During the episcopate of Msgr. Delebecque (1838-1864) nine American bishops sent two of their colleagues to ask priests from the Diocese of Ghent, intending to place under their direction and instruction the seminary which they proposed to found at Troy, New York. Msgr. Delebecque acceded to this request, and in the month of August, 1864, MM. van den Hende, Gabriels (now Bishop of Ogdensburg), Roelants, and Puissant embarked for America. The Diocese of Ghent continued its collaboration in the seminary at Troy until July, 1896. It was also at Ghent and under the auspices of Msgr. Delebecque that the work was founded, in 1859, which is now known as le Denier de Saint Pierre, i.e. Peter’s Pence.

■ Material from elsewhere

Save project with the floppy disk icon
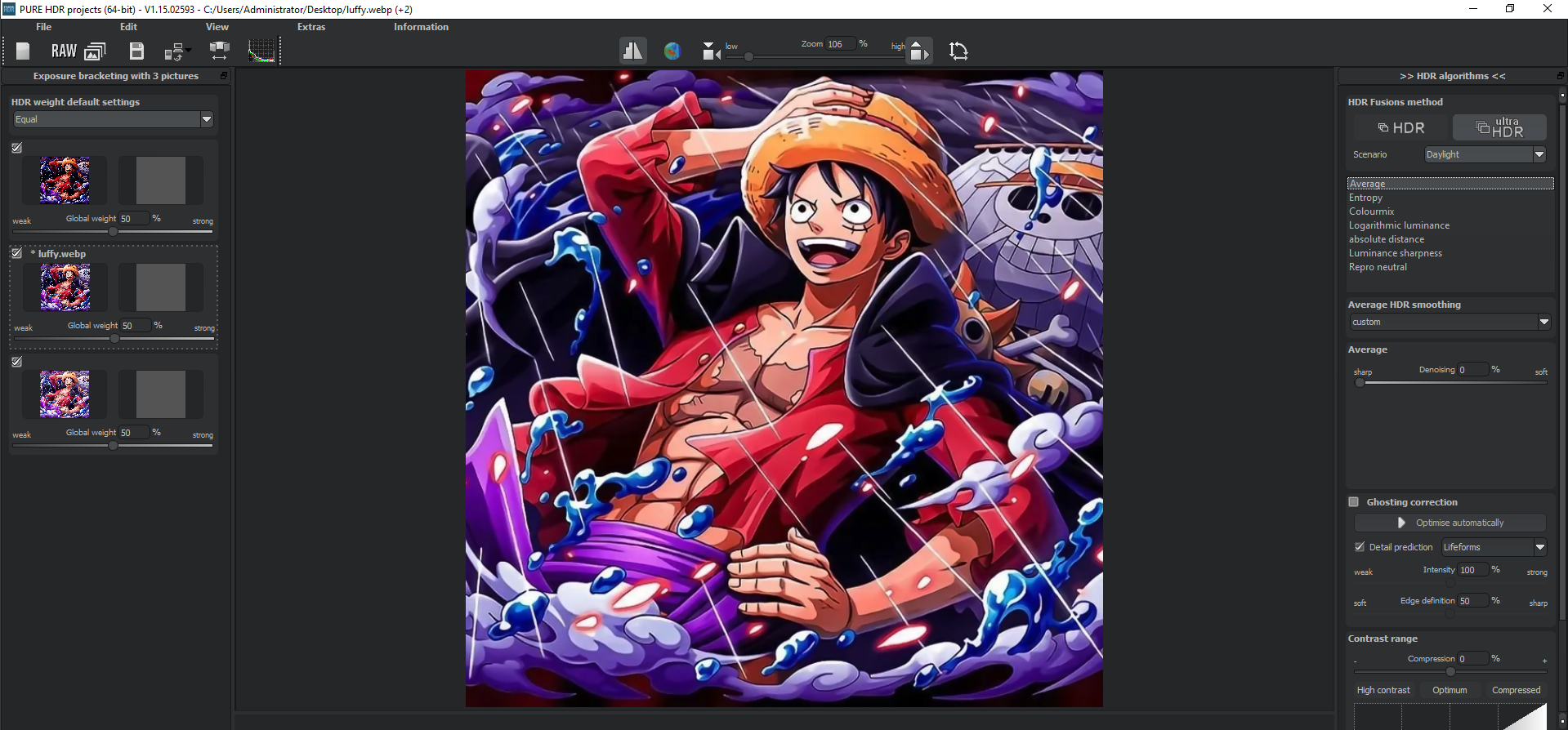 136,51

Among the clergy of Ghent Jean-Francois Van de Velde (1743-1823) is most deserving of notice. While he acquired a well-merited reputation as professor of Holy Scripture at the University of Louvain, and his published and manuscript works place him in the front rank of the theologians of his time, he is chiefly entitled to notice for the important part which he played in the religious affairs of his country, first, under Joseph II, by his intrepid opposition to the decrees with regard to marriage (1784), and later, under Napoleon, by his decisive intervention at the national council, which the emperor assembled at Paris in 1811, and where, as the counselor of Msgr. de Broglie, he presented a “Mémoire sur l’incompétence du concile national à changer la discipline de l’ Eglise, en vertu de laquelle le Pape seul donne l’institution canonique aux eveques nommés” (Memorandum concerning the incompetency of the national council to alter the discipline of the Church, in virtue of which the pope alone confers canonical institution on the nominated bishops).
One who was well entitled to be called “the Vincent de Paul of Belgium” also deserves mention. The inexhaustible charity of Canon Pierre-Joseph Triest (1760-1836) was extended to all human miseries, and for their more efficacious relief he founded in succession the Sisters of Charity (1803), the Brothers of Charity (1807), the “Association of Maternal Charity” (1822), the Brothers of St. John of God (1825), and the Sisters of the Holy Childhood of Jesus (1835).
We shall speak only of the first and second of these institutions, the development of which was truly extraordinary. The Sisters of Charity now number more than 1300, and their benevolent activity is spread throughout Belgium, Holland, England, the Congo, India (Punjab), and Ceylon. They are engaged not only in the instruction of children, but give intelligent and devoted care to deaf mutes, the insane and incurables. In Europe more than 6000 infirm are sheltered in their houses. The Congregation of the Brothers of Charity, which numbers about 1000 religious, is spread throughout Belgium and has been extended successively to Canada, the United States, England, Ireland, and the Netherlands. At present it possesses 44 establishments where more than 6000 insane, aged, and sick persons and many other unfortunates are cared for. The Brothers teach and care for more than 11,000 children and poor youths, 440 deaf mutes and blind persons, 450 youthful delinquents and 1000 foundlings.
Truly remarkable religious monuments of the diocese are: the cathedral of Saint-Bavon and the churches of Saint-Nicholas, Saint-Jacques, and Saint-Michel at Ghent, the church of Saint-Martin at Alost, and the churches of Notre-Dame and Sainte-Walburge at Oudenarde. From an architectural point of view the cathedral of Saint-Bavon at Ghent is one of the most beautiful churches in Belgium and is undoubtedly the richest in objects of art. Among its numerous works of sculpture the tomb of Bishop Triest, by Jerome Duquesnoy, is incontestably the masterpiece, and has been rightfully called “the most beautiful work of national statuary”. The cathedral of Ghent is deservedly famous for the immortal altar-piece of the brothers Hubert and Jan Van Eyck, known as “The Adoration of the Lamb“, which was completed in 1432. The cathedral now possesses only the central panel of the picture, the most important portion of the work. The side panels are at Berlin and at Brussels.